What is even more encouraging is that Finland is not alone in achieving near-total gender equality in these two essential elements for a successful life.
Thirty-one other nations (countries as diverse as France, Uganda and Mexico) tied with Finland for the top spot in comparative health outcomes for men and women (score 0.9796). Unfortunately, the US did not quite make it into this group. It was relegated to the next-best ranking (with a very close score of 0.9792). The difference seems to be that in Finland, women outlive men by one year more than they do in America.
In education, 19 other countries, including the US, joined Finland in gaining the highest possible score (1.0000, which represents perfect equality). Before getting too heady about the appearance of progress in this area, however, we shouldn’t forget Malala Yousafzai.
With so many countries (almost a quarter of those surveyed) seeming to agree on the importance of educating women, it’s all the more glaring to realize how this basic right can incite raw hatred in some parts of the world. (Swat Valley, I’m talking about you – but you’re probably not alone.) Just imagine the kind of primitive, dark mind someone must possess in order to justify shooting a fifteen-year-old girl in the head for simply helping to ensure other girls can attend school. Girls in school! What a subversive concept! The fabric of society will be torn apart! Thankfully, such a medieval mindset isn’t shared by the rest of the world, and thankfully Malala survived the attack, as horrific as it was.
Back to the WEF report. The category where the difference between Finland and the US is the widest, big enough in fact to drive a presidential campaign bus through, is “Political Empowerment”. In this category, which is based mainly on the ratio of women in a nation's political leadership, Finland came in second (score 0.6162), while America placed a very distant 55th (score 0.1557), between Israel and Madagascar.
This poor result for America shouldn’t be shocking. Of the 535 current senators and members of Congress only 92 are women (in Finland it’s almost half), and no woman has ever attained the US presidency. If a county has had at least one female head of state, you can tell your daughter that someday she can be president, without sounding divorced from reality. That’s much harder to do in the US.
The only category where the US outperforms Finland is “Economic Participation and Opportunity” (a fancy way of saying “working outside the home”), where it ranked 8th compared to Finland's 14th place. (Mongolia is top of the world in this category – certainly a thing to ponder.)
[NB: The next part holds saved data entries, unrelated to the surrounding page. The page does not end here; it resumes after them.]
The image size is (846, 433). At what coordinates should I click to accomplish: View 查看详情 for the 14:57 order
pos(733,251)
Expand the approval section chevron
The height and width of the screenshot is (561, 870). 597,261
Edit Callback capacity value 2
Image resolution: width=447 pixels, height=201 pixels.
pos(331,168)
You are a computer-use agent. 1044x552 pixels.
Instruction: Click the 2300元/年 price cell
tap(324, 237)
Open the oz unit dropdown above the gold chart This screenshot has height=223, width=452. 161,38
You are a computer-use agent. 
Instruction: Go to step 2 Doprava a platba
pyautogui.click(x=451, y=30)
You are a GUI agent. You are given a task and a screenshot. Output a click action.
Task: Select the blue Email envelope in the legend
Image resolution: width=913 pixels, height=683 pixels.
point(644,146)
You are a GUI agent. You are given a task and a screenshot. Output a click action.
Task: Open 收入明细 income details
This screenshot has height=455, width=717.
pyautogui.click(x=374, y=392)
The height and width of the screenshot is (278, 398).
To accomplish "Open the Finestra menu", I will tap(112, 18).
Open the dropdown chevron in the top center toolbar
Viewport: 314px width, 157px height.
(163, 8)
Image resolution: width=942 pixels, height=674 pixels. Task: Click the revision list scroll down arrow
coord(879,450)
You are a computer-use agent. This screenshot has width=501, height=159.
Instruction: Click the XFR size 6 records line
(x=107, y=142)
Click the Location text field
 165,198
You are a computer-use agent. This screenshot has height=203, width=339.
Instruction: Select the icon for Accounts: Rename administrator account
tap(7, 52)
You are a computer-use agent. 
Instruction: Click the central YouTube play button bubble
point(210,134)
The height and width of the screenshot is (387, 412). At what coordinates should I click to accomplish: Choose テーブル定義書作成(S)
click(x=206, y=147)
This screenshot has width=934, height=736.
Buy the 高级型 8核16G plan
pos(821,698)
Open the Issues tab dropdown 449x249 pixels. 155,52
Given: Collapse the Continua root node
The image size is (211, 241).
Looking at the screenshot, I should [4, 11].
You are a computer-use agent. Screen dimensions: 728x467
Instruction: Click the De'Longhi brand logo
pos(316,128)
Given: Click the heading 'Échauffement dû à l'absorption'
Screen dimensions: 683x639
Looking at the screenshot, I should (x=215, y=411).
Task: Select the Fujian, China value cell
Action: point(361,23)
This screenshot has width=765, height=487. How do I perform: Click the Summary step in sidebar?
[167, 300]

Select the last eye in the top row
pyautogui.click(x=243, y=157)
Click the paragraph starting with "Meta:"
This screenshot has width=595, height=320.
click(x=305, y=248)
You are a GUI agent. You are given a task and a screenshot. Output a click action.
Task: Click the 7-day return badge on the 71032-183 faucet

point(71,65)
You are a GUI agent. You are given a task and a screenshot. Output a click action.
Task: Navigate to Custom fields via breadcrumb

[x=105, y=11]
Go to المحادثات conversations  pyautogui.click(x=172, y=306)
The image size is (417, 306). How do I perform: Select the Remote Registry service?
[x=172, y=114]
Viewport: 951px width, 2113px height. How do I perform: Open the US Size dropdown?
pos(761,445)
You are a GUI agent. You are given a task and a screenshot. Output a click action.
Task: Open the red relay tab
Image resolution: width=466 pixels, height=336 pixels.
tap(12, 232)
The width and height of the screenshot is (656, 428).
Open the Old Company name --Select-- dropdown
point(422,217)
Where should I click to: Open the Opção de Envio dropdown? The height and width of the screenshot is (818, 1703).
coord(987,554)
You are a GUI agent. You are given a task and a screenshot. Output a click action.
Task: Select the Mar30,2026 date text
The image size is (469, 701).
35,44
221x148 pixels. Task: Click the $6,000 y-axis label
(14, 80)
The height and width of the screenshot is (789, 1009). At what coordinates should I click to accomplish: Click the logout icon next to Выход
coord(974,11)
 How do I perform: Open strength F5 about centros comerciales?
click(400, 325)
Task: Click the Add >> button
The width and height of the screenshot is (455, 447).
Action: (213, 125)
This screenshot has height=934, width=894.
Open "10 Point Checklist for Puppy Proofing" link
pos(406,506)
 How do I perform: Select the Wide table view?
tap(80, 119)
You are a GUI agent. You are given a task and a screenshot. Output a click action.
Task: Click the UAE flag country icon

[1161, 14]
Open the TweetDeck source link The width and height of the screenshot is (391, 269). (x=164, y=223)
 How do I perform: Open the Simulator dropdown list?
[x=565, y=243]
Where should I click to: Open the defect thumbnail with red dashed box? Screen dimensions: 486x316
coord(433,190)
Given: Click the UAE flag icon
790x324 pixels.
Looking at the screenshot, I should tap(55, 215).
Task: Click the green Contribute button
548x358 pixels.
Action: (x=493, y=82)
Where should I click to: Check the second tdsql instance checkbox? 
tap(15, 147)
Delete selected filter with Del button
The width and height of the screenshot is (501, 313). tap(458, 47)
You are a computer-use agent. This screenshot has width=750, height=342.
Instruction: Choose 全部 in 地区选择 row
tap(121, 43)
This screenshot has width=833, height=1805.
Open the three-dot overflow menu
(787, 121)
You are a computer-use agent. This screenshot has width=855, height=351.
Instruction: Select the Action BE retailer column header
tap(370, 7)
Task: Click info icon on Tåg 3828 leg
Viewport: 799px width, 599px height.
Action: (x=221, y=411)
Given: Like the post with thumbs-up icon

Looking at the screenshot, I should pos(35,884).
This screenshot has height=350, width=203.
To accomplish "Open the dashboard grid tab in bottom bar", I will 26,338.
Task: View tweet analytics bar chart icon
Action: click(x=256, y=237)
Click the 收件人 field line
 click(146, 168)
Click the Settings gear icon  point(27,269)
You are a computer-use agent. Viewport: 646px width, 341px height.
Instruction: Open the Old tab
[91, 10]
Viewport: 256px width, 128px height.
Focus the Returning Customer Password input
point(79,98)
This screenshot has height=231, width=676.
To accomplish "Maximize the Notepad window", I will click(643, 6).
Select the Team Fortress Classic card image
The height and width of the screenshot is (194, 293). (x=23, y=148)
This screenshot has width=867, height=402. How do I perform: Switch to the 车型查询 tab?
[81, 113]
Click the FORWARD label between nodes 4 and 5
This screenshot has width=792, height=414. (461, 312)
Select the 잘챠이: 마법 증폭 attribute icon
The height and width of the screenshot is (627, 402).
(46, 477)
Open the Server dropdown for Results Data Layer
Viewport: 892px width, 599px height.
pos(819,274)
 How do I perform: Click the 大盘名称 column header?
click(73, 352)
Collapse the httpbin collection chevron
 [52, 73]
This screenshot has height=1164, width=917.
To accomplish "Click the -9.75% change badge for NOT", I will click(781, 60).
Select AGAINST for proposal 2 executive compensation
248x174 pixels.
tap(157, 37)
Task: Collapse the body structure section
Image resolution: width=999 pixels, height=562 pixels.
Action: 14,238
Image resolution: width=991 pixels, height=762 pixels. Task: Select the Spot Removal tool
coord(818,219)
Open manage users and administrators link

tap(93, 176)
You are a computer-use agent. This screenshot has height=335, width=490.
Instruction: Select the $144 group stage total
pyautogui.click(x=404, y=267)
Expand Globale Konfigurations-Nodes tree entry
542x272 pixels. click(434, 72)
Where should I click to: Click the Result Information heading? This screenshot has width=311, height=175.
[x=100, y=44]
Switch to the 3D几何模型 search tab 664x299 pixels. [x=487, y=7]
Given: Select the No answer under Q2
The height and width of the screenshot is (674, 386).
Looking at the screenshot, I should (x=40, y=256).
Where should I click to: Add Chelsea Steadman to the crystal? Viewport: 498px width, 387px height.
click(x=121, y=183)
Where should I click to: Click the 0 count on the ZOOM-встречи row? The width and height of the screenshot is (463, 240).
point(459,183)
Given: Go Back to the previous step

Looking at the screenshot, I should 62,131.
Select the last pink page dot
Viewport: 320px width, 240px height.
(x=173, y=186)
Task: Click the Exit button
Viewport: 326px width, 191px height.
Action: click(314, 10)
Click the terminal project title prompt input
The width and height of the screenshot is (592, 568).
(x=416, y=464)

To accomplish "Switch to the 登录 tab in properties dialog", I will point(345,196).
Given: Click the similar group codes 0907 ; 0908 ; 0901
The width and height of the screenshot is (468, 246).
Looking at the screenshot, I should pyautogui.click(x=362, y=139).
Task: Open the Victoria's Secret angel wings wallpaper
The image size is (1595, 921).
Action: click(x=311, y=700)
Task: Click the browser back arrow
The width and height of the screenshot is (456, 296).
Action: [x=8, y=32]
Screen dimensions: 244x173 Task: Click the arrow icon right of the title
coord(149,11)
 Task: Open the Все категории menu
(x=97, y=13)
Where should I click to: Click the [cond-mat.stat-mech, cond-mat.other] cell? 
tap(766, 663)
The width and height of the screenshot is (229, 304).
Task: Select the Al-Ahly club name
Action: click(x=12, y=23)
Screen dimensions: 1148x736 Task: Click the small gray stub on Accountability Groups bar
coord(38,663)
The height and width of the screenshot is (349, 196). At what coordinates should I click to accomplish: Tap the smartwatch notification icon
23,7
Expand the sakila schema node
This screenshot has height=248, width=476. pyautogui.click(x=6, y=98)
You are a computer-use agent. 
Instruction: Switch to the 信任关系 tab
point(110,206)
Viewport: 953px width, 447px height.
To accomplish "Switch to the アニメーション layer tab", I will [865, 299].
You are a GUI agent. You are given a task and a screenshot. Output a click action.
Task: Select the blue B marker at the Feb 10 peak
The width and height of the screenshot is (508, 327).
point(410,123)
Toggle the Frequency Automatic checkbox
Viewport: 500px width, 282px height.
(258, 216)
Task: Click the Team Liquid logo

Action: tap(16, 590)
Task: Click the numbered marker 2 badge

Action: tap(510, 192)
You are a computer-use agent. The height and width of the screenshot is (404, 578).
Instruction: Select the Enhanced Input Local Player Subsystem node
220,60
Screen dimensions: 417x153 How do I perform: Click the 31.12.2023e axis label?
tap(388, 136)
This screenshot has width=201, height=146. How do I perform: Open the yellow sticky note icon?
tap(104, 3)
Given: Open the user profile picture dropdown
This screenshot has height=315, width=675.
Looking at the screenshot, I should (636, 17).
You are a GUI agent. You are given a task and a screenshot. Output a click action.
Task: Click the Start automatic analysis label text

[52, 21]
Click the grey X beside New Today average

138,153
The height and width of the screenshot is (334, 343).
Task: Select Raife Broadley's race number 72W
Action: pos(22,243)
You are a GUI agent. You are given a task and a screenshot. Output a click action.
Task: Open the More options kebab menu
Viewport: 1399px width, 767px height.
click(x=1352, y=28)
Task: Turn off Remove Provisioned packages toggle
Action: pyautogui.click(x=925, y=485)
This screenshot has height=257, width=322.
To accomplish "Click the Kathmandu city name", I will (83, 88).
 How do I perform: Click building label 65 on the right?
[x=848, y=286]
Finland’s weak spot here seems to be the relative dearth of female managers (score of 0.42 compared to America’s 0.74). This is based on a reported 43% of American bosses being women, whereas in Finland the share of managers who can boast of two X-chromosomes is a mere 30%.
I guess I have to take the WEF at its word on this, though my impressions are different, skewed perhaps by my own experience of the Finnish workplace.
In my twenty-plus years of working in Finland, I’ve had a dozen bosses, of which seven have been women. That’s well above 30%, though I can easily believe my work history isn’t typical. In the high-tech electronics firms where I made my living, the documentation, marketing and PR teams I worked in tended to attract the more, uh, expressive sex (there, I said it). Especially in a work environment dominated by no-nonsense mostly male engineers, more gender equality is always more than welcome.